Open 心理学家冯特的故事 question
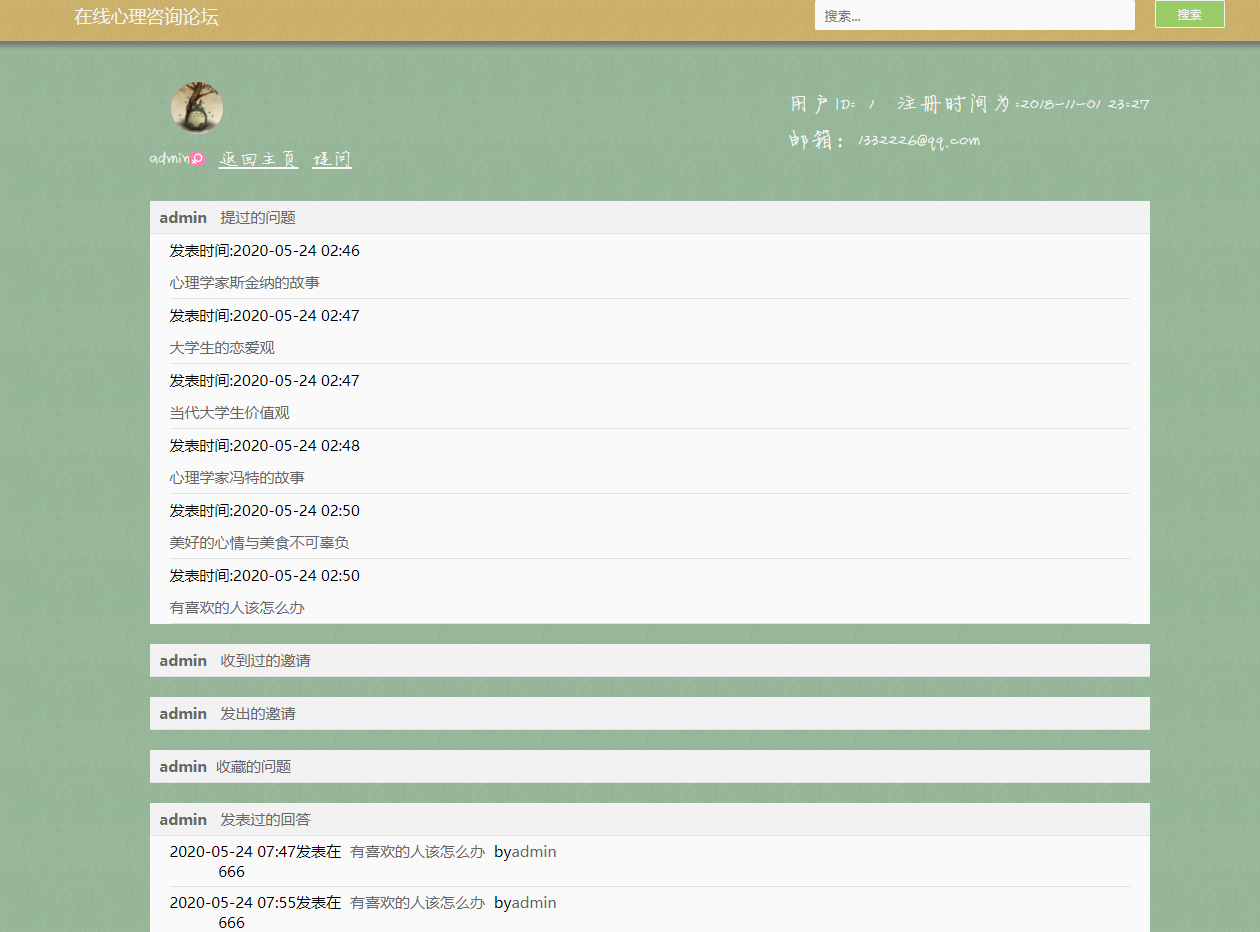 click(238, 477)
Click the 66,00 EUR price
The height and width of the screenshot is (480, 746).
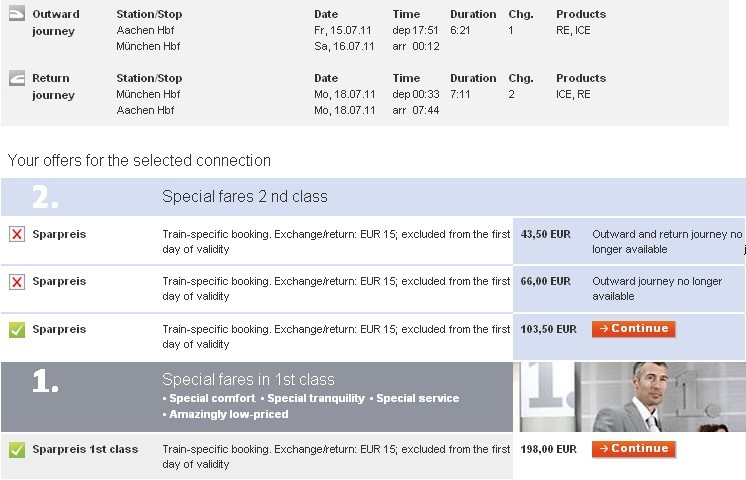(545, 281)
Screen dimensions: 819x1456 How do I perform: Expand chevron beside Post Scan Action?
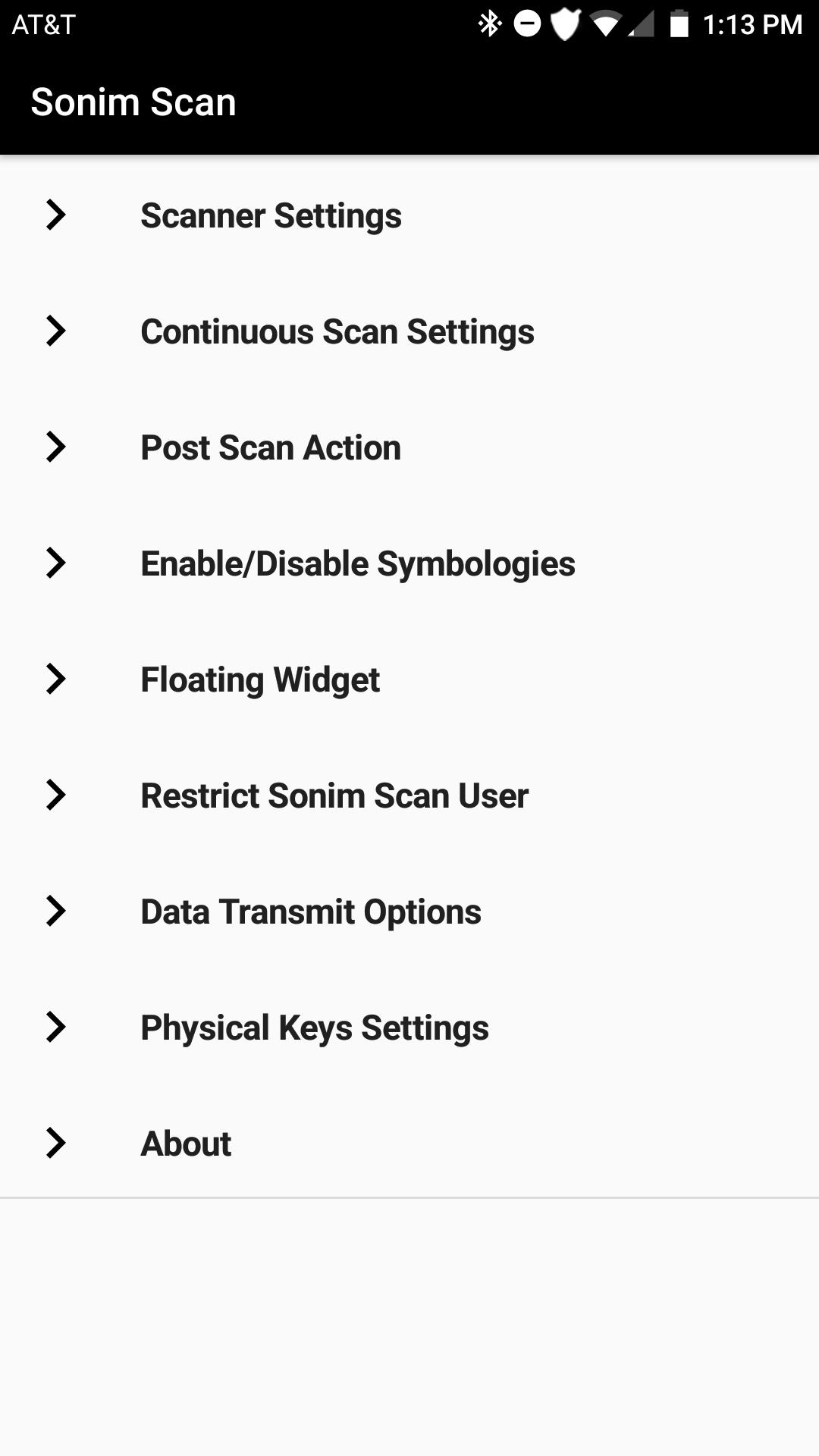(x=55, y=447)
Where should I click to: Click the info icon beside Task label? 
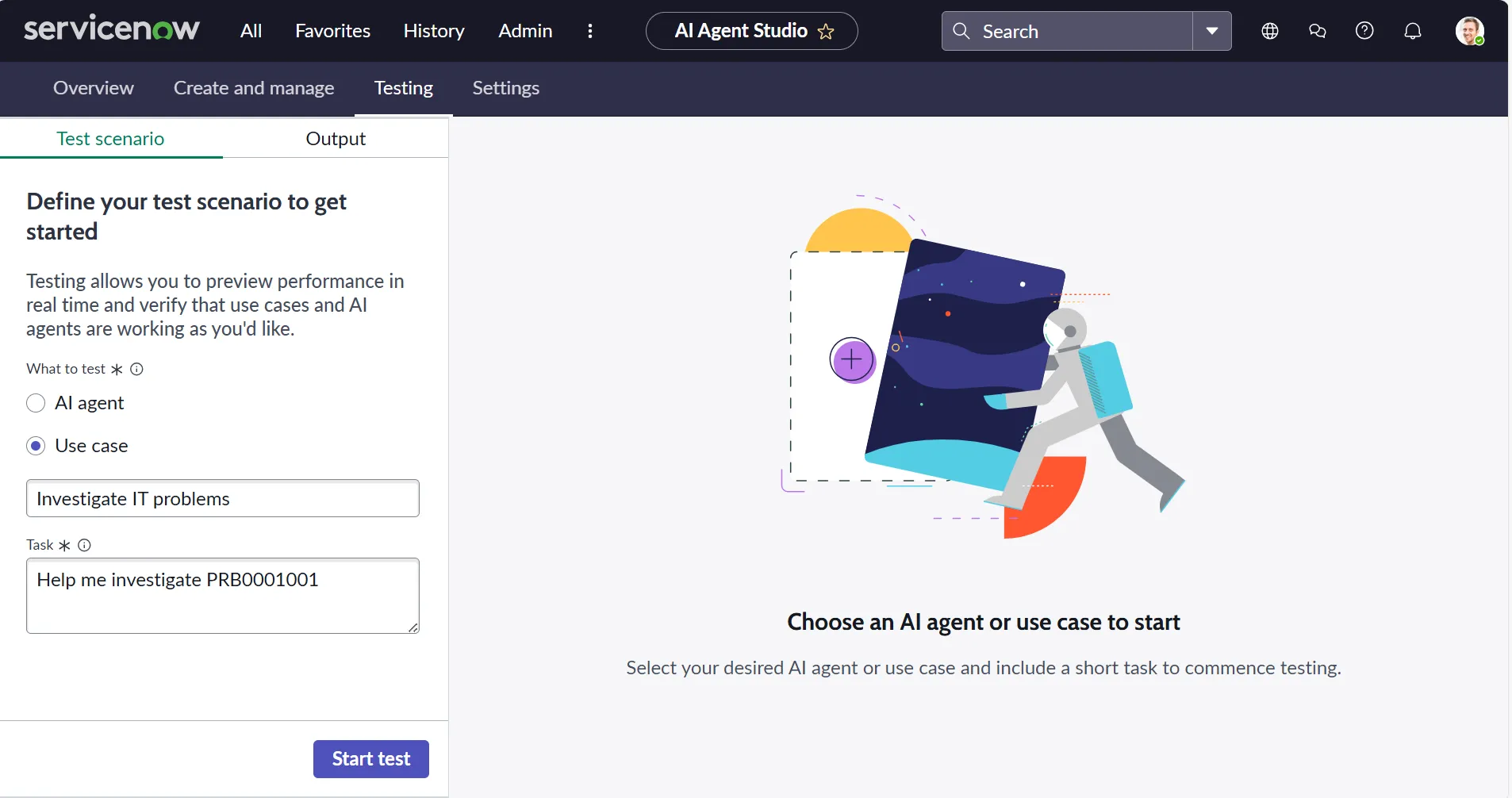click(x=84, y=545)
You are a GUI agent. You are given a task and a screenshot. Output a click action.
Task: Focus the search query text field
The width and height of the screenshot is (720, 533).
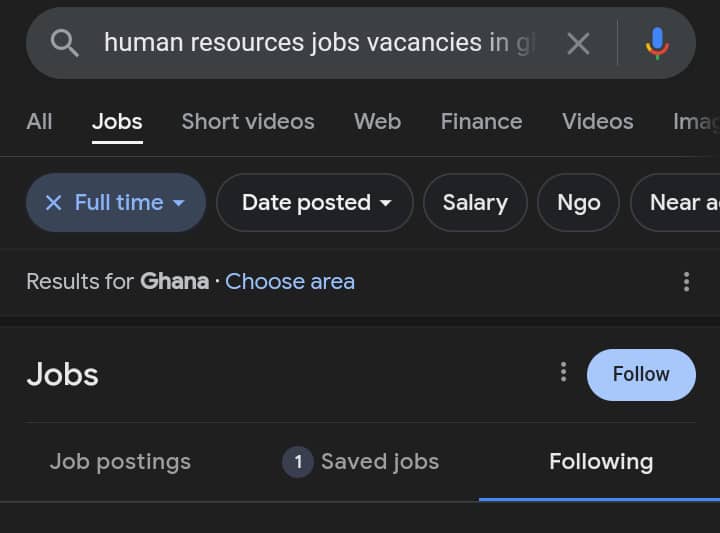320,43
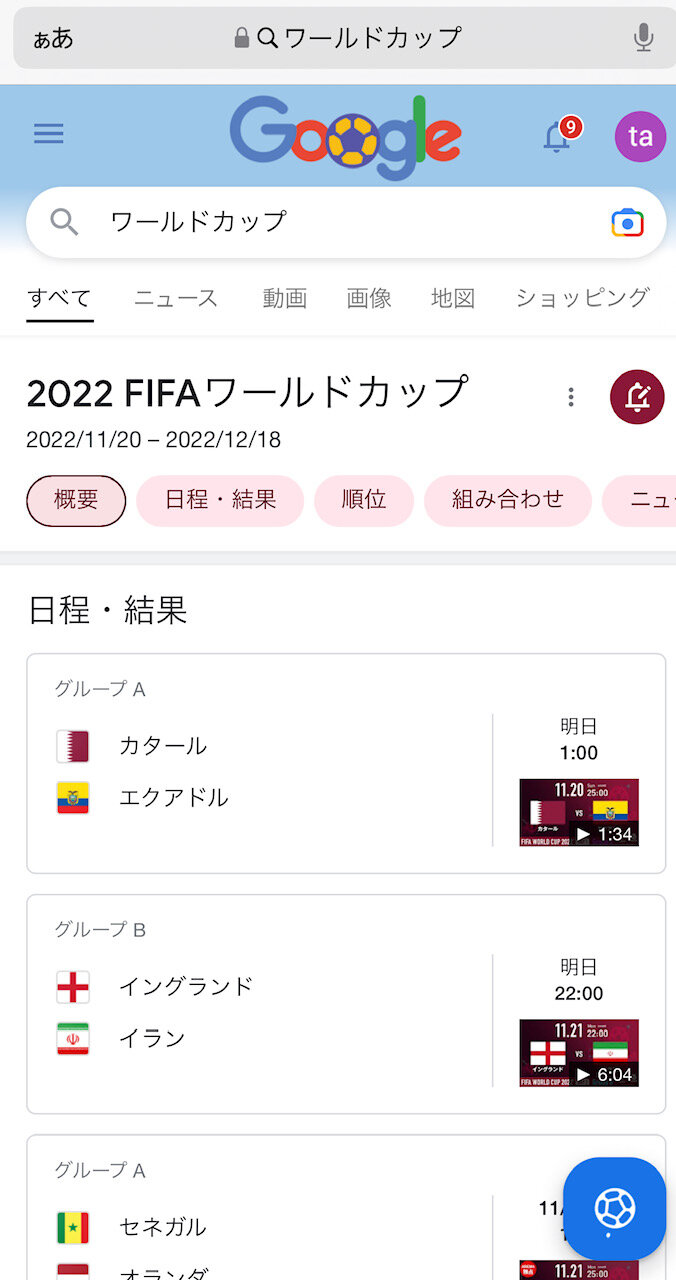Tap the reader view text size button
The image size is (676, 1280).
click(x=53, y=39)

▶ [Work request]: Pictures stay out, but every record above is to be returned exactly.

▶ [Expected answer]:
Open 心理学家冯特的故事 question
 click(238, 477)
Click the 66,00 EUR price
The height and width of the screenshot is (480, 746).
(545, 281)
Screen dimensions: 819x1456 How do I perform: Expand chevron beside Post Scan Action?
(x=55, y=447)
Where should I click to: Click the info icon beside Task label? 
click(x=84, y=545)
You are a GUI agent. You are given a task and a screenshot. Output a click action.
Task: Focus the search query text field
The width and height of the screenshot is (720, 533).
320,43
Tap the reader view text size button
The image size is (676, 1280).
click(x=53, y=39)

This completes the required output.